**Aim of the task:**
Transcribe the portion of the cookie recipe below from "These almond chocolate" to "cheese ( softened )", reproducing its wording and punctuation without alteration.

I have researched different recipes for cookies that I can make at home. Nothing better than homemade cookies right? So I put myself to the task of baking the perfect low carb, low sugar, keto friendly cookies. It took various tries, but I have perfected it with my own personal touch. These cookies are quite easy to make, they are the perfect quick grab when I want a sweet snack on the go! Not only are they delicious, but they are relatively guilt free!!
These almond chocolate chip cookies are chewy in the center. Has the perfect amount of sweetness. Easy recipe to make with no baking skills needed. so no excuses!
- 1 1/2 cup of Almond Flour
- 1/4 cup of cream cheese ( softened )
- 1/3 cup of Swerve Brown Sugar
- 1/2 cup of unsalted butter ( softened )
- 1 egg ( room temperature )
- 8 tbsp. of sugar
- 1 tsp of baking powder
- 1 tsp of vanilla
- sea salt or Himalayan salt
- chocolate chip ( Hershey’s sugar free chocolate chips )
INSTRUCTIONS
- In a small pot melt the butter on low medium heat until it turns to a brown golden color. Stir constantly. This usually takes me about 10min. Let it cool for a few minutes before incorporating with the other ingredients.
- In a bowl pour all dry ingredients. Almond flour, sugar, and baking powder. Mix well.
- In an electric mixing bowl, start mixing the egg first, then add the cream cheese (room temperature), brown butter and vanilla and mix them thoroughly for about 2 minutes or until it has a creamy texture. Lastly, add the brown sugar and keep mixing until it has fully incorporated.

**Recorded data:**
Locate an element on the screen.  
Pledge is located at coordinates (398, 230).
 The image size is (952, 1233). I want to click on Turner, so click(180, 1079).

**Result below:**
These almond chocolate chip cookies are chewy in the center. Has the perfect amount of sweetness. Easy recipe to make with no baking skills needed. so no excuses!
- 1 1/2 cup of Almond Flour
- 1/4 cup of cream cheese ( softened )